I spent six wonderful years on the Cincinnati law faculty and made many friends there. An overwhelming majority of the tenured faculty voted to grant me tenure, but a small minority of the tenured faculty (including the dean who had already resigned) had a different view. I was told by one person that my problem was that my scholarly record was on downward spiral because I followed up my Michigan antitrust article with tax articles that appeared “only in” the Georgia Law Review and the Washington University Law Quarterly. Although this experience was quite difficult at the time, I now look back on it as just another humorous event in my life. I received an offer from Capital to join its Faculty as a full professor and was granted tenure during my first year there.
It is my departure from Cincinnati, however, that makes me believe I am entitled to receive credit for the existence of TaxProf Blog and the TaxProf email listserv. Once I accepted the offer from Capital, Cincinnati had an opening on its tax faculty that needed filled, and I participated in the hiring process to find my replacement. There were many interesting candidates whom we interviewed, but the person we chose to replace me was a guy named Paul Caron, and the rest is history.
I am now in my seventeenth year on the Capital Law Faculty and have the greatest colleagues one could ever hope for. I teach Basic Income Tax, Estate and Gift Tax, and Estates and Trusts (or, as I tell people who ask, “Death and Taxes”). Since coming here, I have spent more time doing administrative duties than I ever dreamed I would. I have served as Interim Director of Graduate Law Programs on more than one occasion and, in a moment of insanity, agreed to serve as Interim Associate Dean of the Law School for a year while we were in a dean search. I have served as Chair of the University’s Academic Program Review Committee and as Vice Chair of the Faculty Senate. Eight years ago when Capital had its last ABA/AALS inspection, I chaired the Self Study Committee. Unfortunately, I forgot to screw up the last Self Study, because, on the theory that no good deed goes unpunished, I was assigned to chair the Self Study Committee again for the next ABA/AALS visit that is to occur in a few weeks. Despite these administrative duties, I have continued my scholarly work on the Supreme Court’s approach to tax cases and have an article on Justice O’Connor’s approach to tax cases that is due to be published in the Arizona State Law Journal in May.
All in all, things have turned out well for a would-be ski bum turned academic bum. In fact, I have only one complaint.
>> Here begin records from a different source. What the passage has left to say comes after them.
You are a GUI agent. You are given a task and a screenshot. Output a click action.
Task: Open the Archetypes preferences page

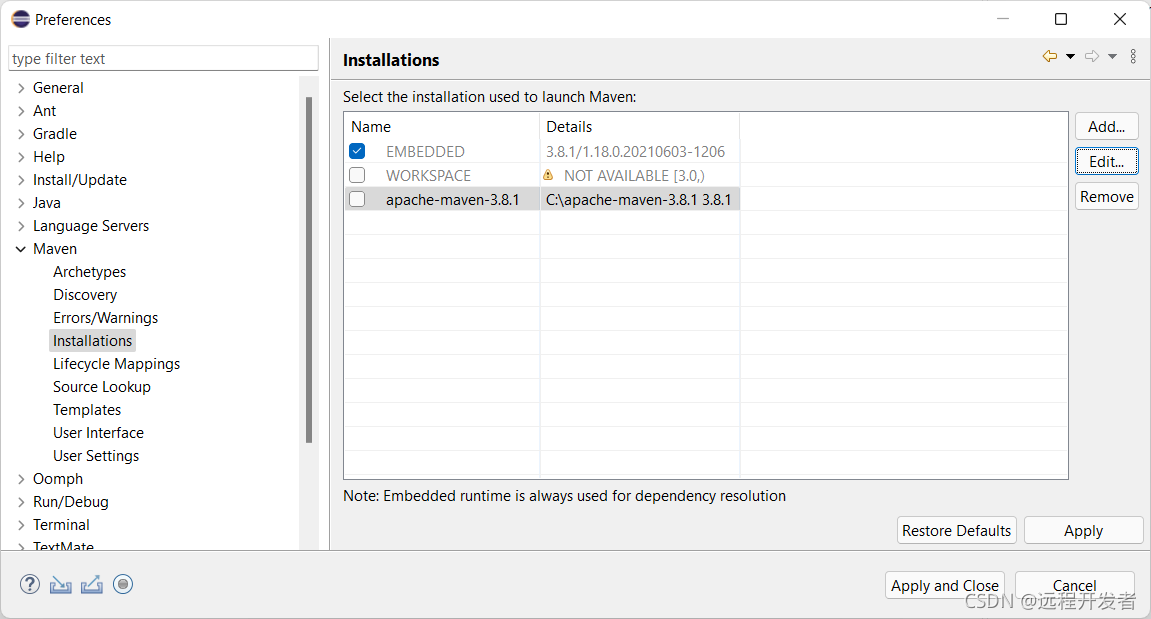[90, 272]
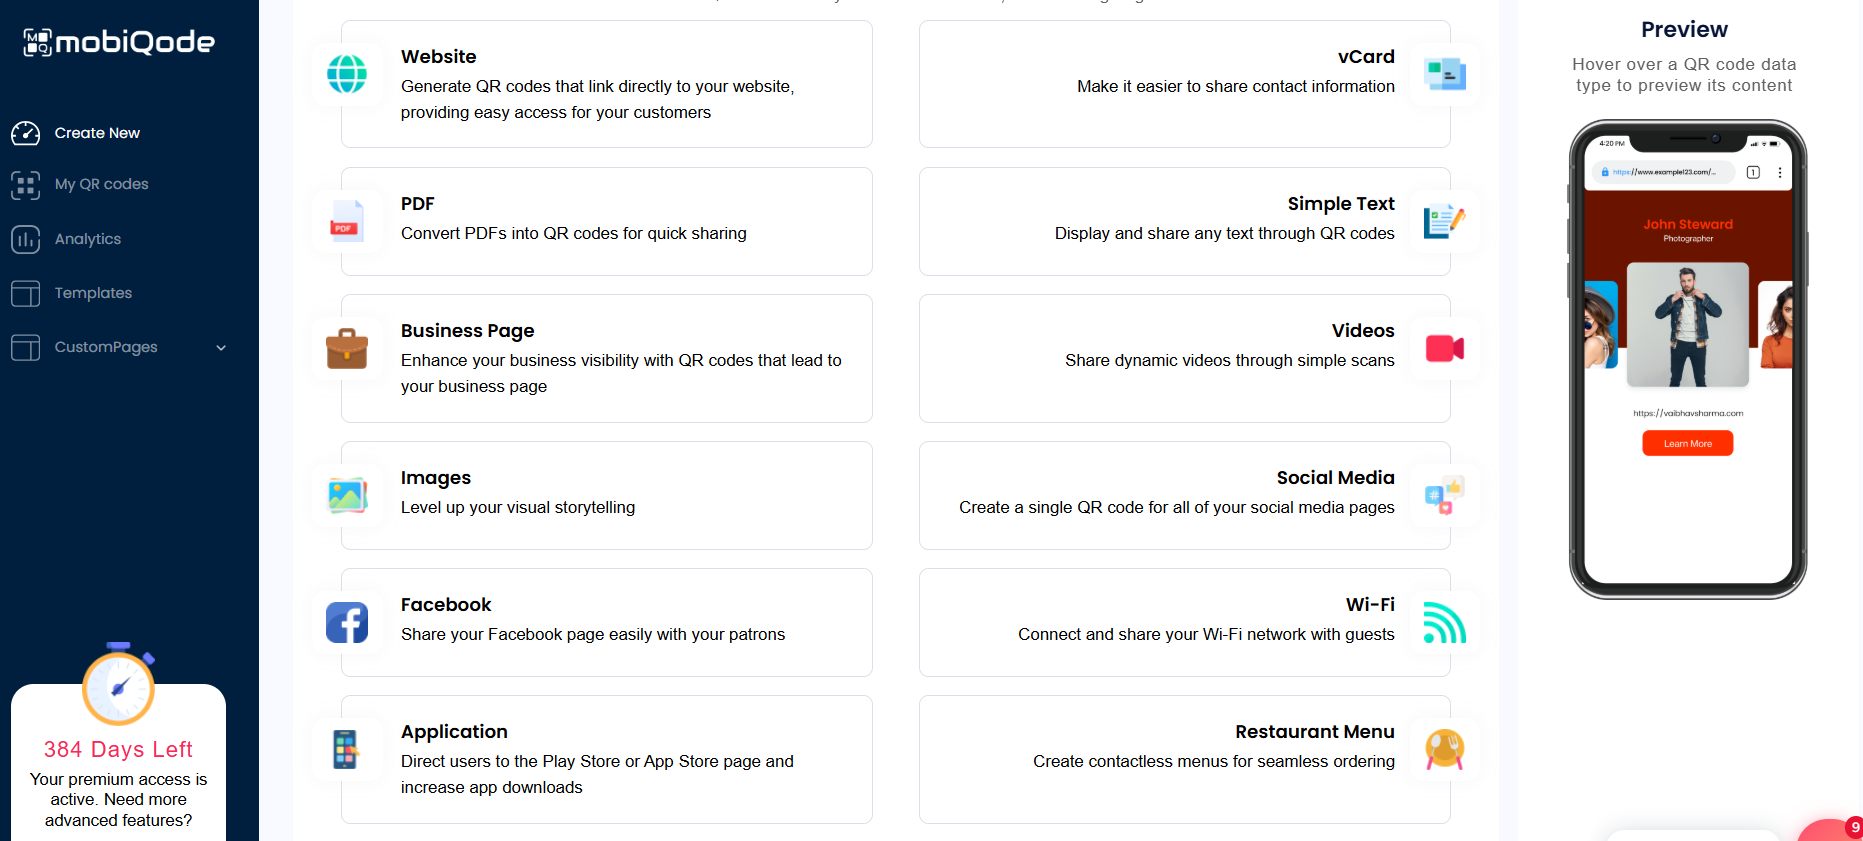Screen dimensions: 1863x841
Task: Select Create New in sidebar
Action: [x=97, y=133]
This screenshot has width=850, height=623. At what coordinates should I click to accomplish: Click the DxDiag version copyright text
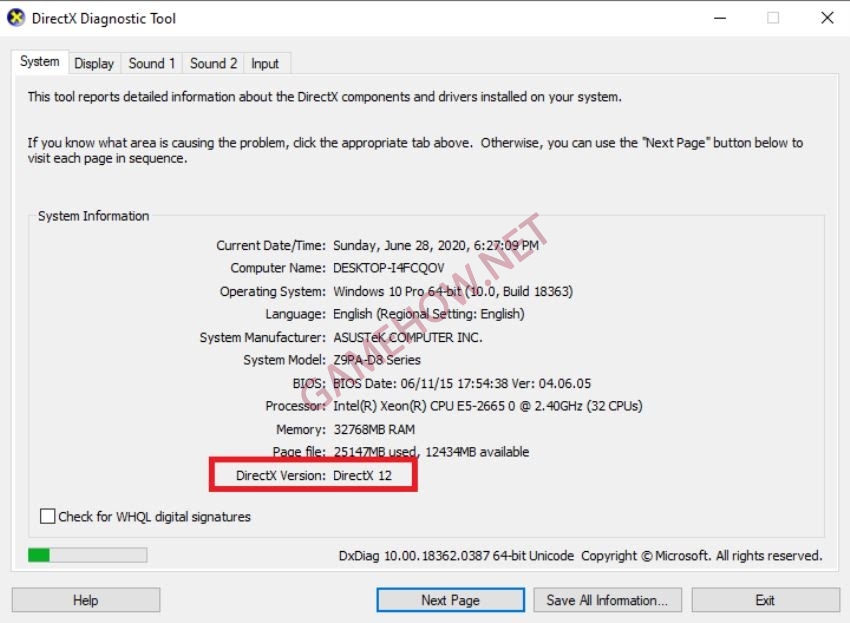pos(580,556)
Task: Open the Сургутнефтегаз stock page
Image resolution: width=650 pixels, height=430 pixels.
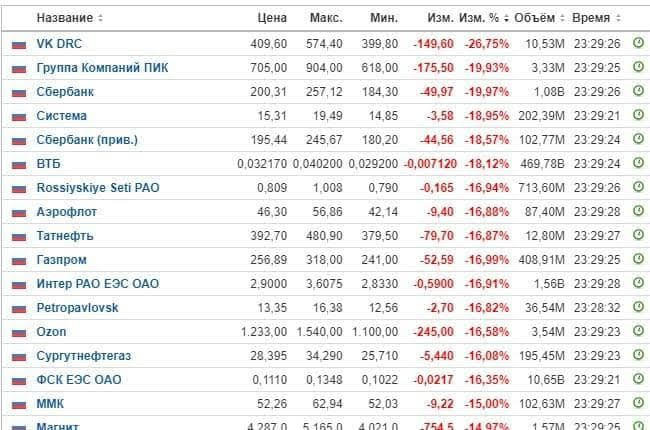Action: [83, 356]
There’s no good skiing in central Ohio!
Each Saturday, TaxProf Blog shines the spotlight on one of the 700+ tax professors in America's law schools. We hope to help bring the many individual stories of scholarly achievements, teaching innovations, public service, and career moves within the tax professorate to the attention of the broader tax community. Please email me suggestions for future Tax Prof Profiles. For prior Tax Prof Profiles, see here.
https://taxprof.typepad.com/taxprof_blog/2007/01/myron_grauer_ca.html
"I was told by one person that my problem was that my scholarly record was on downward spiral because I followed up my Michigan antitrust article with tax articles that appeared 'only in the Georgia Law Review and the Washington University Law Quarterly."
That is *really* depressing. I guess junior scholars should place their articles in the least prestigious journals initially, so as to demonstrate an "upward trend"? I hope there is more to this than is suggested.